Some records
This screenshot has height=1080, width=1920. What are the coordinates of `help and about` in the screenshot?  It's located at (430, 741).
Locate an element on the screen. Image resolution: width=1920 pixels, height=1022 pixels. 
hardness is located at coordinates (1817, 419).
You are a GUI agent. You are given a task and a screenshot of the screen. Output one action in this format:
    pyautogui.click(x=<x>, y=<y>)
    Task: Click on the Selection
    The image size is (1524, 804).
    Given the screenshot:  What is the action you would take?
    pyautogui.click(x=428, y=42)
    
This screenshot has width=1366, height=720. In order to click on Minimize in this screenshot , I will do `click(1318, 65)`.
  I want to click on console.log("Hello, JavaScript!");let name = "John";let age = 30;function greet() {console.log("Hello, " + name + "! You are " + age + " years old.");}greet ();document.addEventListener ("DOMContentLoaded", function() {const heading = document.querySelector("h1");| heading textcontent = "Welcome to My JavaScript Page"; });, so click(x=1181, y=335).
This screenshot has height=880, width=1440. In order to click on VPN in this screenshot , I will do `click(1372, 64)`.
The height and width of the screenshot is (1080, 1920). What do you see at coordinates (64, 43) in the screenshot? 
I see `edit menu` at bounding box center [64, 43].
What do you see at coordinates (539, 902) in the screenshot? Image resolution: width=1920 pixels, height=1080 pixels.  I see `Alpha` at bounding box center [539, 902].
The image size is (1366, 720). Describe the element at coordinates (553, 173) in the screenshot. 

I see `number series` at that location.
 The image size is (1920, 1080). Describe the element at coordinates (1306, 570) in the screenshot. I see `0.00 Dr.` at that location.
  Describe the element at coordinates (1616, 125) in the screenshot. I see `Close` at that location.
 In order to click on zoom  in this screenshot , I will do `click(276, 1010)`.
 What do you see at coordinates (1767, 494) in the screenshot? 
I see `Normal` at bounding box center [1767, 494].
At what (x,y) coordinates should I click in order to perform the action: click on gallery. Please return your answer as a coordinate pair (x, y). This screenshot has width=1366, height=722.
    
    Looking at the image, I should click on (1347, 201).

◆ DIRECTIONS FOR THIS TASK ◆
Retype the entire listing above verbatim, reproducing every line without alteration.

◆ ANSWER TO THE TASK ◆
This screenshot has height=1080, width=1920. What are the coordinates of `help and about` in the screenshot?  It's located at (430, 741).
Locate an element on the screen. Image resolution: width=1920 pixels, height=1022 pixels. 
hardness is located at coordinates (1817, 419).
You are a GUI agent. You are given a task and a screenshot of the screen. Output one action in this format:
    pyautogui.click(x=<x>, y=<y>)
    Task: Click on the Selection
    The image size is (1524, 804).
    Given the screenshot:  What is the action you would take?
    pyautogui.click(x=428, y=42)
    
This screenshot has width=1366, height=720. In order to click on Minimize in this screenshot , I will do `click(1318, 65)`.
  I want to click on console.log("Hello, JavaScript!");let name = "John";let age = 30;function greet() {console.log("Hello, " + name + "! You are " + age + " years old.");}greet ();document.addEventListener ("DOMContentLoaded", function() {const heading = document.querySelector("h1");| heading textcontent = "Welcome to My JavaScript Page"; });, so click(x=1181, y=335).
This screenshot has height=880, width=1440. In order to click on VPN in this screenshot , I will do `click(1372, 64)`.
The height and width of the screenshot is (1080, 1920). What do you see at coordinates (64, 43) in the screenshot? 
I see `edit menu` at bounding box center [64, 43].
What do you see at coordinates (539, 902) in the screenshot? Image resolution: width=1920 pixels, height=1080 pixels.  I see `Alpha` at bounding box center [539, 902].
The image size is (1366, 720). Describe the element at coordinates (553, 173) in the screenshot. 

I see `number series` at that location.
 The image size is (1920, 1080). Describe the element at coordinates (1306, 570) in the screenshot. I see `0.00 Dr.` at that location.
  Describe the element at coordinates (1616, 125) in the screenshot. I see `Close` at that location.
 In order to click on zoom  in this screenshot , I will do `click(276, 1010)`.
 What do you see at coordinates (1767, 494) in the screenshot? 
I see `Normal` at bounding box center [1767, 494].
At what (x,y) coordinates should I click in order to perform the action: click on gallery. Please return your answer as a coordinate pair (x, y). This screenshot has width=1366, height=722.
    
    Looking at the image, I should click on (1347, 201).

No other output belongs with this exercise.